When people think about bushfires, the temperature of the oceans don’t always spring to mind. But these sea surface temperatures are one of the biggest culprits in driving the large landscape-scale fires that have been occurring across much of Australia in recent years, like the Black Summer bushfires of 2019/2020.
Burning more than 24 million hectares and impacting an estimated 3 billion animals, the Black Summer was Australia’s worst bushfire season in living memory. Rebuilding the communities and ecosystems affected will take many years.
These devastating fires were caused by years of climate change-induced drought conditions in eastern Australia’s forests and woodlands.
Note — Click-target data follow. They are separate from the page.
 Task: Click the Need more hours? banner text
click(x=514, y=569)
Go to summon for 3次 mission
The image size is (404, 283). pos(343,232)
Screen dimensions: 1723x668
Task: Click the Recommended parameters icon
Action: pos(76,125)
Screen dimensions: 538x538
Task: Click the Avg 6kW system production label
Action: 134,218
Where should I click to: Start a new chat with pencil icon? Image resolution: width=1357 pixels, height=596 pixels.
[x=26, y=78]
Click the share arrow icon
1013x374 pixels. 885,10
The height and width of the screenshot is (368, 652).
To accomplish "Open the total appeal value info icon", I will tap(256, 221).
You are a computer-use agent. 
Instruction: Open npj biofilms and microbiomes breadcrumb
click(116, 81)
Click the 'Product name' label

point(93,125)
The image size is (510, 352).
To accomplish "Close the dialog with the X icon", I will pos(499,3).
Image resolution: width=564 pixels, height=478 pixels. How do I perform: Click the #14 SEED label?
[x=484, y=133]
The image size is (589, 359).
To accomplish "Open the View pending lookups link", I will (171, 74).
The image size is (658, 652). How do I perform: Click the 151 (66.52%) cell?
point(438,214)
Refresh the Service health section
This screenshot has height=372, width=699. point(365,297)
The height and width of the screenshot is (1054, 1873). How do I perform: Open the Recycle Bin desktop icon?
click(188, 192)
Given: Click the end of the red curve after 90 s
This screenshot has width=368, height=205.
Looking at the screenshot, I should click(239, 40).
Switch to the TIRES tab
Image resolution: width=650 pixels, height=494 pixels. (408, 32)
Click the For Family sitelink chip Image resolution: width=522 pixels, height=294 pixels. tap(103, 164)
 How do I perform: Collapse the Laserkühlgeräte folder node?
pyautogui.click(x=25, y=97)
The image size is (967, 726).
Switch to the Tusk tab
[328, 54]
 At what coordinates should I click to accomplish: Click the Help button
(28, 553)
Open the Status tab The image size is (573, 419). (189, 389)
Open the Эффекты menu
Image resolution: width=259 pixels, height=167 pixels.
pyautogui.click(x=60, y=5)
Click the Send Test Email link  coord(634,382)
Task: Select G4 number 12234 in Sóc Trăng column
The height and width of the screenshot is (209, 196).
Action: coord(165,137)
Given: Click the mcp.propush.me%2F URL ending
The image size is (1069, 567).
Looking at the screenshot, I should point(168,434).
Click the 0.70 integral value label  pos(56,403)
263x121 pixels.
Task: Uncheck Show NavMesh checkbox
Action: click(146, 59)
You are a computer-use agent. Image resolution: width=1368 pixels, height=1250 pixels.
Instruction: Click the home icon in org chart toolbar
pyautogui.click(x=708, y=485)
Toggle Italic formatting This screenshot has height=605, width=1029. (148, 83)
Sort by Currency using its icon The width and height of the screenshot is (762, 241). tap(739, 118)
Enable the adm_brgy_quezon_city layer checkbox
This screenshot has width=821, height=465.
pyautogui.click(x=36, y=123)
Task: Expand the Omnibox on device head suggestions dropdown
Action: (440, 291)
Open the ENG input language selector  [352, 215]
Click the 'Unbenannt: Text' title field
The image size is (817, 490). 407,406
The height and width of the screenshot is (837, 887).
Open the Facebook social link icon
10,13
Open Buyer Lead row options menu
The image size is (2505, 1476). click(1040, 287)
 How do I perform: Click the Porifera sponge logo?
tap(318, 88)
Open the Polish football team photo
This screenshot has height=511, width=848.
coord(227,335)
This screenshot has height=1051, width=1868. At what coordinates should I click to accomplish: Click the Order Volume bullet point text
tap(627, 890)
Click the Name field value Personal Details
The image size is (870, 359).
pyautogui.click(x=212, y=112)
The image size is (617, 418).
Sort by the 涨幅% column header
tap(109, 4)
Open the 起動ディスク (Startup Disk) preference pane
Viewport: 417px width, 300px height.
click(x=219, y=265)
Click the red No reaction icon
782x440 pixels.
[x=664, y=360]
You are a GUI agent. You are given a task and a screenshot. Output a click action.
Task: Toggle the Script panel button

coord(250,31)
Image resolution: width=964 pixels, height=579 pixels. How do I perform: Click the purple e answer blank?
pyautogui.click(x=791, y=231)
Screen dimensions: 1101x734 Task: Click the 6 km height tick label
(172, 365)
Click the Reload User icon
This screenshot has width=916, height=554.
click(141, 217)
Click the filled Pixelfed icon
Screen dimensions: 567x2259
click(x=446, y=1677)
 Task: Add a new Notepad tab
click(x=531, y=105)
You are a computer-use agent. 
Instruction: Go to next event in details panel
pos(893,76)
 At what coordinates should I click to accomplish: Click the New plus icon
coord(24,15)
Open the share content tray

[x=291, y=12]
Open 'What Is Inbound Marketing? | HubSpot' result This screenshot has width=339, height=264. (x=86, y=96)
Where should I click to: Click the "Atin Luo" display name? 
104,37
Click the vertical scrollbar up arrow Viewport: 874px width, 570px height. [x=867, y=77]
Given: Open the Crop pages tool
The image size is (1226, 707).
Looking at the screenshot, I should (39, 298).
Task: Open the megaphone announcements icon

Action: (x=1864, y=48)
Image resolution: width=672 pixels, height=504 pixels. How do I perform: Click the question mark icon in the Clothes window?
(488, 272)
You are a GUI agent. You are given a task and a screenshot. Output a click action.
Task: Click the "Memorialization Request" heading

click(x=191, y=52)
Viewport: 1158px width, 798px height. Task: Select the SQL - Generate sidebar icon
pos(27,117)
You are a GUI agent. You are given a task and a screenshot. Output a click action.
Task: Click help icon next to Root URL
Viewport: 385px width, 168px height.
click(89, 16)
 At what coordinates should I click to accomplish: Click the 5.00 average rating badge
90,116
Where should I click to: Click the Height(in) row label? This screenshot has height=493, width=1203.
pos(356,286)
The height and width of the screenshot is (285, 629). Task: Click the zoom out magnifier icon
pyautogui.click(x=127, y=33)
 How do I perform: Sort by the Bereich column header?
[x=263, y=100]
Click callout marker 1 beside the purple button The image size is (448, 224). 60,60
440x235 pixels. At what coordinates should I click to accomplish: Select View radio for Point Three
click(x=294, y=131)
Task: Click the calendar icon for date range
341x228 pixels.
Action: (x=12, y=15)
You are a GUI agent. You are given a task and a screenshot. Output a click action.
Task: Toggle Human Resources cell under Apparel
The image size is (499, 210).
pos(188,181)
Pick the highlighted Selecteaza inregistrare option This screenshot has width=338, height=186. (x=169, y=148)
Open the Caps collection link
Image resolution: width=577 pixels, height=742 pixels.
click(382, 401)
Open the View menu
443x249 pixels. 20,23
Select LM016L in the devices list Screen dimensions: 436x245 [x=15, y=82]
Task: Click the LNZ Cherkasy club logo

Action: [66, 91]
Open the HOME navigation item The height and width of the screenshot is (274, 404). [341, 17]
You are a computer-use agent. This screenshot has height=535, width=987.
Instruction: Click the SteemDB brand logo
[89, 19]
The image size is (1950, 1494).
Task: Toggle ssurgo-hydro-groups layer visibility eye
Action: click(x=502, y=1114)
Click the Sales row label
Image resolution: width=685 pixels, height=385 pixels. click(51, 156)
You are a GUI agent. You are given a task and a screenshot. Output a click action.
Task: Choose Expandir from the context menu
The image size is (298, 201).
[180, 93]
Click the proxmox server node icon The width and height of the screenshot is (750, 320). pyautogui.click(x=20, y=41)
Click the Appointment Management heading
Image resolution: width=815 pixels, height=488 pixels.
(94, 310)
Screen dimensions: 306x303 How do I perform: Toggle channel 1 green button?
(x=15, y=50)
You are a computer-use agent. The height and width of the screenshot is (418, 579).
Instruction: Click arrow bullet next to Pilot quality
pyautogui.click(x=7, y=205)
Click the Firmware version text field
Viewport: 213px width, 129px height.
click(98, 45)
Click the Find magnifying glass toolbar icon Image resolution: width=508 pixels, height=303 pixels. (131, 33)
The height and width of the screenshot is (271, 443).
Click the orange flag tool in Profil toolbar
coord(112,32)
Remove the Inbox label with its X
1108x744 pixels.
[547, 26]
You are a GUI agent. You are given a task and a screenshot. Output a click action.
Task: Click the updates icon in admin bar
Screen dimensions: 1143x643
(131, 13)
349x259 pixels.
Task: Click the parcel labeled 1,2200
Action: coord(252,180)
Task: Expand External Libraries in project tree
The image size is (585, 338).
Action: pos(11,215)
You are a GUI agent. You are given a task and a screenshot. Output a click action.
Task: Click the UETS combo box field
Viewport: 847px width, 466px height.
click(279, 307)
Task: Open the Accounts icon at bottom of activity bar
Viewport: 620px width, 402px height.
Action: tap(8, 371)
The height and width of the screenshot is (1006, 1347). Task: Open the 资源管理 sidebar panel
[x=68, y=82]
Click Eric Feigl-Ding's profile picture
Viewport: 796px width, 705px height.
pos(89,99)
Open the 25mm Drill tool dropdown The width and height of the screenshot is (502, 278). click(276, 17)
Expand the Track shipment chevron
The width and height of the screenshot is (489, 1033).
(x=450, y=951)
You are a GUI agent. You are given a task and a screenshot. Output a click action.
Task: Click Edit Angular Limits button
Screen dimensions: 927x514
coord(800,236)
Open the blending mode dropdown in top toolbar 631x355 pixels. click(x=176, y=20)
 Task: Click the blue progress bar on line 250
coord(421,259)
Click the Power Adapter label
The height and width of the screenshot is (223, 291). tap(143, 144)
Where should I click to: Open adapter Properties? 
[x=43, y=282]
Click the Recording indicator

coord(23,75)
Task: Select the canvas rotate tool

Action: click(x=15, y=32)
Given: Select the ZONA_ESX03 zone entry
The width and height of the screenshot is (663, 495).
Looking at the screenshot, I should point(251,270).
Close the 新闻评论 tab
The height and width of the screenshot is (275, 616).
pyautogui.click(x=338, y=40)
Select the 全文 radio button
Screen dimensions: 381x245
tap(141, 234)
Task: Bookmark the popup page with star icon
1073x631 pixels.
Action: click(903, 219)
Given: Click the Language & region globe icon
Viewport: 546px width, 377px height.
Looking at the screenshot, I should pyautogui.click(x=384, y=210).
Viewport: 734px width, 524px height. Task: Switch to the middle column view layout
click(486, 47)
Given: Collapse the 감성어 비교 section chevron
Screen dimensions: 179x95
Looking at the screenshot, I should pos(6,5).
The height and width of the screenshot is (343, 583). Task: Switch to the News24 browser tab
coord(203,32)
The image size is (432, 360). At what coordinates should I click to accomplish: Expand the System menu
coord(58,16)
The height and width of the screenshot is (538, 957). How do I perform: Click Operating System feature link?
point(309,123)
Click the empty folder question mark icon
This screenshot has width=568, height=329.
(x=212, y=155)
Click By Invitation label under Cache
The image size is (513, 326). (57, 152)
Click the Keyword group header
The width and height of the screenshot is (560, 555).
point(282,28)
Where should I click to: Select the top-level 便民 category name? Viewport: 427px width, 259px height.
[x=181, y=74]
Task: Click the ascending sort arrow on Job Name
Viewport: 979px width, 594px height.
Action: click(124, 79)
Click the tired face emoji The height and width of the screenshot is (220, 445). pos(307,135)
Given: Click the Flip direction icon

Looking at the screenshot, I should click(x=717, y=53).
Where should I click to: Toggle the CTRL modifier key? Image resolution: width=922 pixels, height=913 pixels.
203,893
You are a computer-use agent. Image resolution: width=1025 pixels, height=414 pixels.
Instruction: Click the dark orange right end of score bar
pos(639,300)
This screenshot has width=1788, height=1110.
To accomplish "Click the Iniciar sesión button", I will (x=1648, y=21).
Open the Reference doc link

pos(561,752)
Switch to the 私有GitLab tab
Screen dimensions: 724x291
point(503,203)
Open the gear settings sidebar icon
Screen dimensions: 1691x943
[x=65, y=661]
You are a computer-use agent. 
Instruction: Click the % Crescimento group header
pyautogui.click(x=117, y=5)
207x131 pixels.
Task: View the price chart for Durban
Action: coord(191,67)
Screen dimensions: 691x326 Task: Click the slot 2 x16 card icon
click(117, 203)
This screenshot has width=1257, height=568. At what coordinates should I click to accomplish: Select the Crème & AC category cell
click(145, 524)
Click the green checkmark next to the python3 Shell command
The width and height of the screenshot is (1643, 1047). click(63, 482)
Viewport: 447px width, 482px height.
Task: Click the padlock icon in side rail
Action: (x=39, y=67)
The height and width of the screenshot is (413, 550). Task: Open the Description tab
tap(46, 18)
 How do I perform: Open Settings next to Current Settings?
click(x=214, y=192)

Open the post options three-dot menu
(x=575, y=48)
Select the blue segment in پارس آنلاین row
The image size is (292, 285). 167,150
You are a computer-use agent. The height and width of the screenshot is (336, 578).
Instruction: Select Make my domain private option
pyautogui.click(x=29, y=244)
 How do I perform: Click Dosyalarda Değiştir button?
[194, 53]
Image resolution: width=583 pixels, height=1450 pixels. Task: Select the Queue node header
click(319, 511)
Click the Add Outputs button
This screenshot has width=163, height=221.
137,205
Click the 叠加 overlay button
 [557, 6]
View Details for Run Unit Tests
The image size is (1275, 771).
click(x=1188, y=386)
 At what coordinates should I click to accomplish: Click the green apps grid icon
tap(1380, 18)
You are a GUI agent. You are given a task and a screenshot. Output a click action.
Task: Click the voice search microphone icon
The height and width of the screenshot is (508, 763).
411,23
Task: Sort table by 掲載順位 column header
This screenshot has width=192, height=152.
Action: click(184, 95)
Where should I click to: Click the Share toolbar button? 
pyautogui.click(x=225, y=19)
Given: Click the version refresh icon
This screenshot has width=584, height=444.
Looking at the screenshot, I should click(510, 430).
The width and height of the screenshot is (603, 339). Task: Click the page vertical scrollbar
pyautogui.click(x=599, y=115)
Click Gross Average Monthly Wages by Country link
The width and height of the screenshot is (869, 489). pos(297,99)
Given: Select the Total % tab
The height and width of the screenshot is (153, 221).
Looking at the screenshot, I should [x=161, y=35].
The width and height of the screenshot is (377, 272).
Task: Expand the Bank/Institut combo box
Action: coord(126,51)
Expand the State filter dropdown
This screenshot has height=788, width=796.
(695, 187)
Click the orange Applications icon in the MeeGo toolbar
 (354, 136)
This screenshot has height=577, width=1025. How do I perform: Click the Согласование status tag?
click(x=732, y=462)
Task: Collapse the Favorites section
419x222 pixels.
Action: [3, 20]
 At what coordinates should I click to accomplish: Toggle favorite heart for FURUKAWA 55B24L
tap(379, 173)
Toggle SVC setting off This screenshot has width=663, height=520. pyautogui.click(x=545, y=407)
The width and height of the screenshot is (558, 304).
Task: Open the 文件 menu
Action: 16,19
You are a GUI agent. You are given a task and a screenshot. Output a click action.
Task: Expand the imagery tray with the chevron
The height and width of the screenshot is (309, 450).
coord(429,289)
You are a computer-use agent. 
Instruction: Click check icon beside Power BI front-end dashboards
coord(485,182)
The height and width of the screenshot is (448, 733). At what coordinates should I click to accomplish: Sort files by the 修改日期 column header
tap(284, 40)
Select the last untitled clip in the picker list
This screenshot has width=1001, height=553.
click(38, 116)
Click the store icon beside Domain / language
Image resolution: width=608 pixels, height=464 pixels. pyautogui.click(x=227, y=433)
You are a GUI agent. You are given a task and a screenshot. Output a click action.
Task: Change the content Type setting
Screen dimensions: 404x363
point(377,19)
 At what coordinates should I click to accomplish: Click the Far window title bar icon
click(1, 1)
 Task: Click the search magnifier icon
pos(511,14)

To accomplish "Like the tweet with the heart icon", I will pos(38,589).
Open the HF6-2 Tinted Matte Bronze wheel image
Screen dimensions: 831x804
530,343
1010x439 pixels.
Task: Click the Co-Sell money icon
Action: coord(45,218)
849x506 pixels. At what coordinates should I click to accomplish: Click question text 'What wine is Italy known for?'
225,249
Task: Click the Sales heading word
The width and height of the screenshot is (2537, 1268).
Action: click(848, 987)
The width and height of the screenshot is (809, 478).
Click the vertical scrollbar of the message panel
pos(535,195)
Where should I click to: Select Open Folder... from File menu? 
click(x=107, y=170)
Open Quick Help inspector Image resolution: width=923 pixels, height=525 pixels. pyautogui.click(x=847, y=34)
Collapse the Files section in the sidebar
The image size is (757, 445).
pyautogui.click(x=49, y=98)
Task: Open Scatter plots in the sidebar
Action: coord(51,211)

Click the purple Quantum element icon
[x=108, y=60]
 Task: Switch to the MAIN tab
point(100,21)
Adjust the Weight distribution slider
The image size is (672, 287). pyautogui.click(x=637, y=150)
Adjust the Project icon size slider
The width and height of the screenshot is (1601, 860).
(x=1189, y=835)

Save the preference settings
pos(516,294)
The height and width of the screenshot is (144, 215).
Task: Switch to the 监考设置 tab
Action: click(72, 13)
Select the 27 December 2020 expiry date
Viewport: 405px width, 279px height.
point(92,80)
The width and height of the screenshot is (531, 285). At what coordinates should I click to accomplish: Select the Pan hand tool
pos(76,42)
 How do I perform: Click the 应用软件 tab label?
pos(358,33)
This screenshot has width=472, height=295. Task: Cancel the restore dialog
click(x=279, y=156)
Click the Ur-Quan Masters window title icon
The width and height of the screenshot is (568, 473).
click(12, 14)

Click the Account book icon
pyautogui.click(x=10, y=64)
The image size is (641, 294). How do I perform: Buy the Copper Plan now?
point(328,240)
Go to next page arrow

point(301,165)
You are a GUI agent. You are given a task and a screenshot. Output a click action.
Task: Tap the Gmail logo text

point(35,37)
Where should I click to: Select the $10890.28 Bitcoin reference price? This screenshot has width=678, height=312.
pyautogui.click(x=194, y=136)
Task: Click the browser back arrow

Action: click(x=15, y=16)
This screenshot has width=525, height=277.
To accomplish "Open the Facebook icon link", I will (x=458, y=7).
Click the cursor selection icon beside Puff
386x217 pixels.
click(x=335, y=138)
However, the underlying drivers were from sea surface temperatures in the Indian Ocean combined with wind patterns in the Southern Ocean, which fanned strong, dry, westerly winds right throughout spring and summer.
In the case of the Black Summer, the Indian Ocean Dipole (or IOD: the difference in water temperature between the west and east tropical Indian Ocean), was in a positive phase, causing a deep water upwelling of cold water to develop off the north-west coast of Australia and Indonesia. This blocked moisture and rain-bearing clouds from the tropics, priming us for the horrific fire season that unfolded.
(In contrast, when the IOD is in a ‘negative phase’, warm ocean currents spread east across the Indian Ocean, providing more moisture for frontal systems and lows crossing Australia.)